Furthermore, only two examiners participated in the measurements—one experienced and one novice. While this design allowed for the assessment of the impact of examiner experience on measurement reliability, it does not capture the variability that might occur with a larger and more varied group of clinicians. Including multiple examiners with varying levels of expertise in future research could provide a more comprehensive understanding of inter-examiner reliability and enhance the generalizability of the results.
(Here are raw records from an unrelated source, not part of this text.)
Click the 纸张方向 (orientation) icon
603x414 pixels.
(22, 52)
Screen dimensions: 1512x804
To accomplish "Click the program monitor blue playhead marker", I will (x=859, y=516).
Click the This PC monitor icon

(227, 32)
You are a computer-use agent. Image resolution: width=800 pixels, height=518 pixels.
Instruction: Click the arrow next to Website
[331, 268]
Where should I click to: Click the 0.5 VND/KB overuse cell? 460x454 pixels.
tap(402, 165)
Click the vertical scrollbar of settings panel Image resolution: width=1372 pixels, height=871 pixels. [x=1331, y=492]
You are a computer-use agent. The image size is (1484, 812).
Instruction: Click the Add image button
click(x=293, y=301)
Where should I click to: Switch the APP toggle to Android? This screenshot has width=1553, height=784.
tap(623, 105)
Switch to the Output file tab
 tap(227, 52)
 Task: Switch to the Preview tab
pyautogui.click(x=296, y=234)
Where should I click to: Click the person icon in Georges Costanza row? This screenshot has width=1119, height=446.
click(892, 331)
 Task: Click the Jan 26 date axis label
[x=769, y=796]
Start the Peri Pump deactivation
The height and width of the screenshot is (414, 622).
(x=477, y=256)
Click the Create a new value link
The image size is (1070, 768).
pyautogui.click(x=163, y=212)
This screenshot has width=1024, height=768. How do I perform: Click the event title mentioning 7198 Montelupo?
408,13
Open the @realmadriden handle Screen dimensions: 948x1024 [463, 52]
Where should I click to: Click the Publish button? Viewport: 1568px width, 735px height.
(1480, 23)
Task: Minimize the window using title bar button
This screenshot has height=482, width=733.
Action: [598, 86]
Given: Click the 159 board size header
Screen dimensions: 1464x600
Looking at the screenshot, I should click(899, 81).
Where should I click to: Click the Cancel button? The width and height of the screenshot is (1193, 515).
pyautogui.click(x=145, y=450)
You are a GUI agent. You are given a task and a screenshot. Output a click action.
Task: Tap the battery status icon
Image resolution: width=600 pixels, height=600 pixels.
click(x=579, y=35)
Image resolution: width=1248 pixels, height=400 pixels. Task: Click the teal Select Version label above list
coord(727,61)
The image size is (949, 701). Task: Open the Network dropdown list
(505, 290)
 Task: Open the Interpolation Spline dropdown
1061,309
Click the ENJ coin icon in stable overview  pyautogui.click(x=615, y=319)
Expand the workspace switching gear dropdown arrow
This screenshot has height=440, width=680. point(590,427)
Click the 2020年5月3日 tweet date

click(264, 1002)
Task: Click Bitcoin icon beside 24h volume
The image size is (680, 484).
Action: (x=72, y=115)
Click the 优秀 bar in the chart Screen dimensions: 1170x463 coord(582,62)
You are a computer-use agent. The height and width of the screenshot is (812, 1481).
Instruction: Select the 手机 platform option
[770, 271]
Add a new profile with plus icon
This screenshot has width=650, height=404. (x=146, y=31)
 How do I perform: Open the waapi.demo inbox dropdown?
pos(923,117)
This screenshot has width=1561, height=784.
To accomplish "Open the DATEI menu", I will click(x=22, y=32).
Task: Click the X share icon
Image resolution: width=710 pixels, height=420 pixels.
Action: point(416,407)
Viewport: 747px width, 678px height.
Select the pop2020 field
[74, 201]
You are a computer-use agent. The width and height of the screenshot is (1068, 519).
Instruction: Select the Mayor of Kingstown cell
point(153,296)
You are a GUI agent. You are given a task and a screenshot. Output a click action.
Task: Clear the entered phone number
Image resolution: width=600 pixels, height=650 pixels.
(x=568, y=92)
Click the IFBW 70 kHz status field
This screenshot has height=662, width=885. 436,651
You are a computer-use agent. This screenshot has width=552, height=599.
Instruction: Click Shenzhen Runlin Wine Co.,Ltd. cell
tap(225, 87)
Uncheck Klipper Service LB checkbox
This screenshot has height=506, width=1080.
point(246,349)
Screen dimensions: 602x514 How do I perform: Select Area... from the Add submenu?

Moreover, the study focused solely on the reliability of the Kinovea software for measuring hip flexion angles during the SLR test and did not assess the validity of these measurements against a gold standard such as three-dimensional motion capture systems or other reliable methods such as digital inclinometer or goniometer. Without validation against a criterion standard, the accuracy of the Kinovea measurements remains uncertain. Future studies should aim to establish the concurrent validity of Kinovea by comparing its measurements with those obtained from advanced motion analysis technologies.
Also, the study did not evaluate the diagnostic utility of the SLR test when analyzed with Kinovea software, such as its sensitivity, specificity or predictive values for identifying neural tissue involvement in LBP patients. Assessing these diagnostic parameters would provide valuable insights into the clinical applicability of Kinovea-enhanced SLR assessments and their potential impact on patient management.